For Patricia

"“Can poetry hurt us?” the sixth grade class of Lillie C. Evans School in Miami asks Patricia Smith in her poem “Building Nicole’s Mama.”

"I think the answer is yes.

"Not simply because Toni Morrison tells us in Beloved that anything dead coming back to life hurts. But also because when I thought I was dead, when a man raped me the night before my twenty-first birthday in my college dorm room, when I didn’t know how to be part of the world or how to reenter a world where there’s nothing people won’t do to each other, Patricia and her poems hurt me back to life.





"...When you grow up in poverty, in a family of refugees that speak little to no English, in a community where few graduate high school or go to college, defeat and death are the only promises you know can be kept. Victory, I thought, couldn’t ever be ours.

"But Patricia clocked me.

"She taught me that we must win in this life because how else can we live? Winning is showing up. It’s finding a way. It’s fighting the fight until your knuckles bleed and your bones break and still you realize your spirit can go on swinging.

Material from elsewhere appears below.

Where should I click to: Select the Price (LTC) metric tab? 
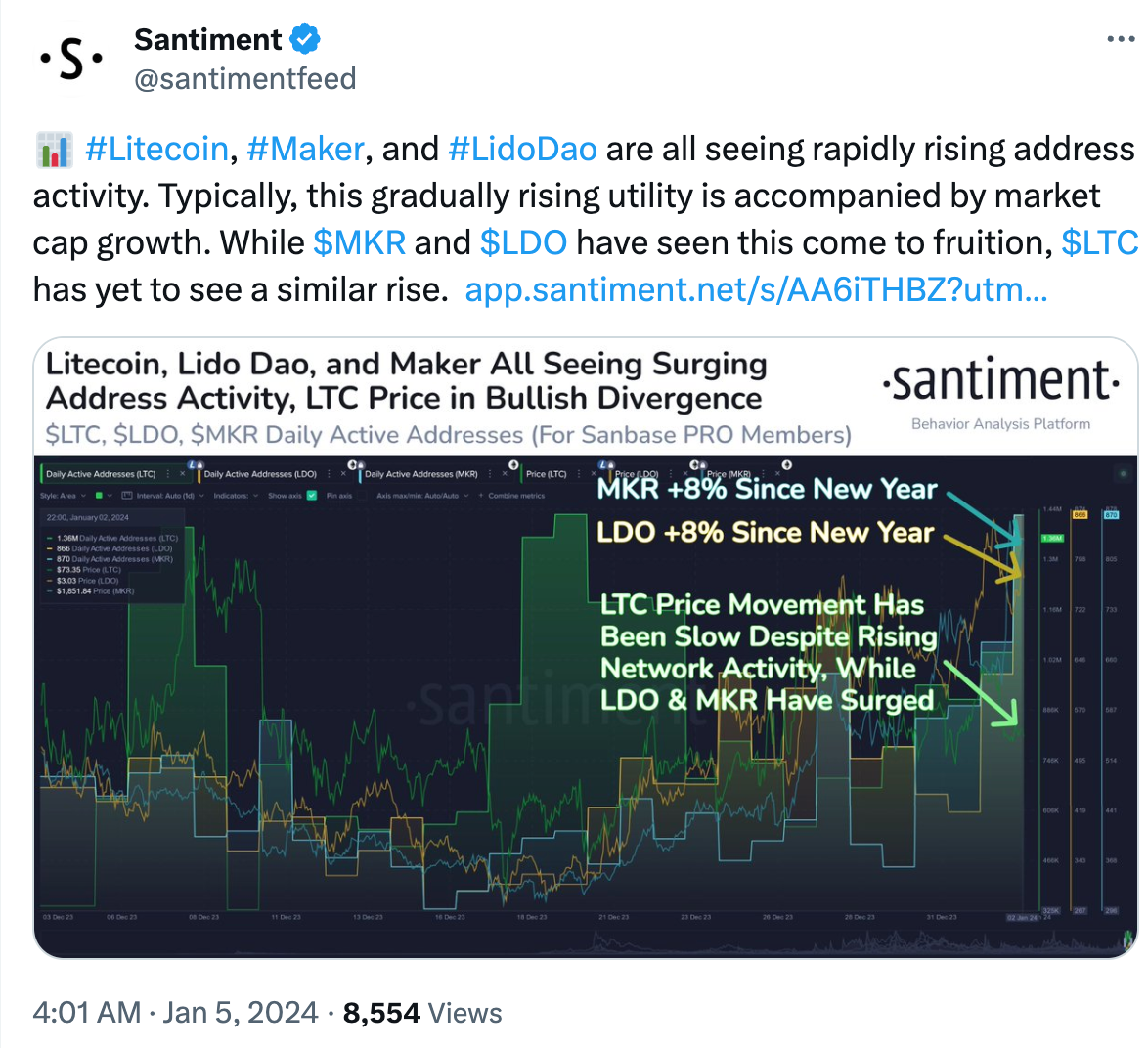click(547, 473)
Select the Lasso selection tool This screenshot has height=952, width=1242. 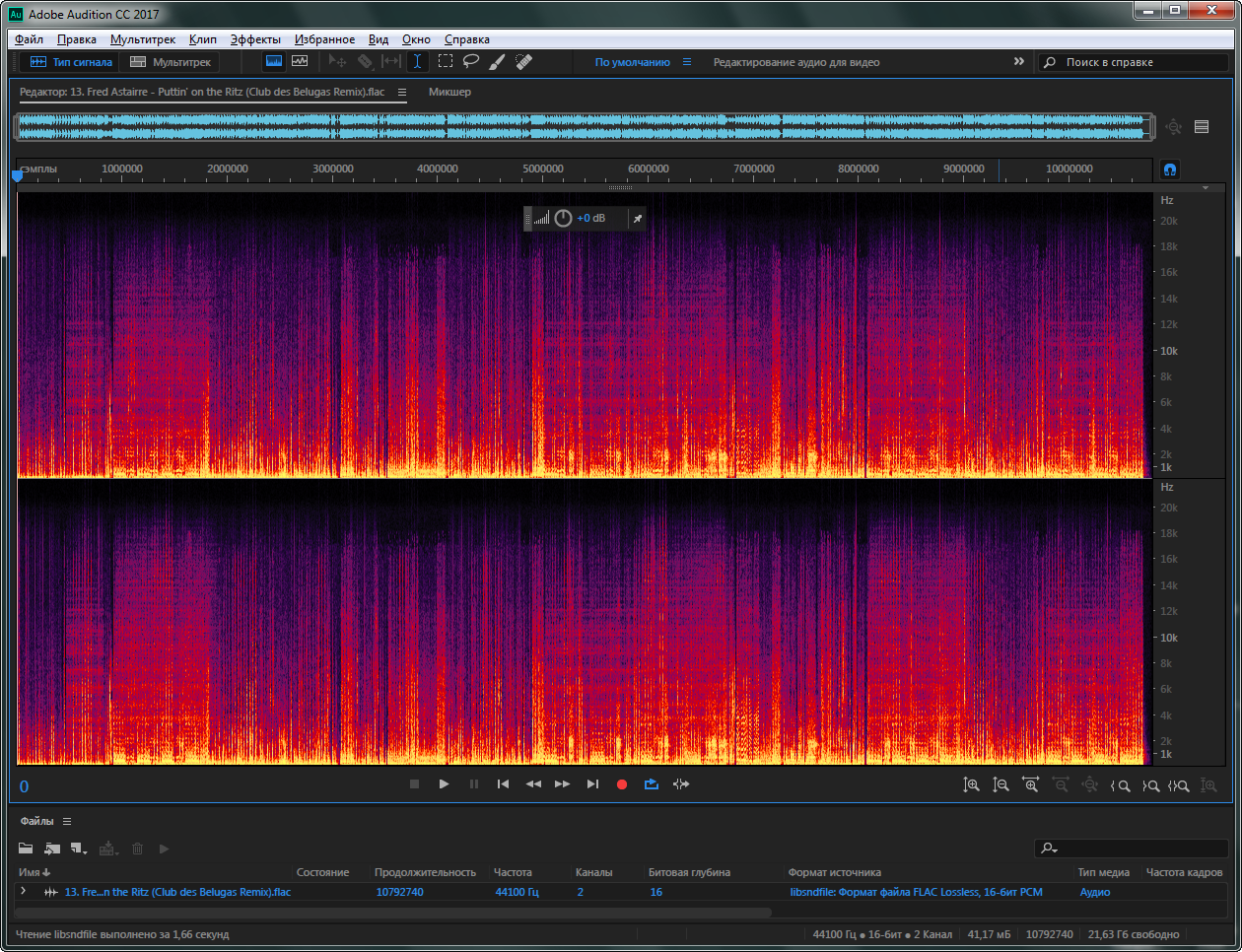471,61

"She taught me that poetry hurts if we dare to write the poems we need to persist—if we see the poem as incantation. As wildfire. As rebellion. As a palm pressed against the widest wounds. A window drawn by the mind in a room with no exit. Poetry hurts when those who this land said were never supposed to be poets marshal poems as bricks hurled against a glass ceiling, as bricks in the house we are building for each other. Poetry hurts when we employ its every province—grammar, syntax, sound, meter, image, figuration, abstraction—to look at ourselves in the light and say, however we can, what it is and what it means to be human in that slippery moment because, once the saying is said, we must deal with what we see and not the mythologies and illusions that bring us comfort or reason to remain complicit or subservient to the kind of blindness that constitutes much of existence.

"Being Patricia’s student, being a witness to the miracles she makes, taught me not only how to be a poet determined to investigate what has otherwise been ignored, what has been misrepresented or deliberately subtracted from history by orders of the powerful, but it also taught me how to be a person. She taught me that the poem is never any better than the person, and that in the aftermath of violence, I didn’t just need to examine the how and why of violence, but to examine the how and why of compassion, of empathy, and to do so with an open heart willing to see what it can’t ever unsee, willing to know and interrogate the production of knowledge itself."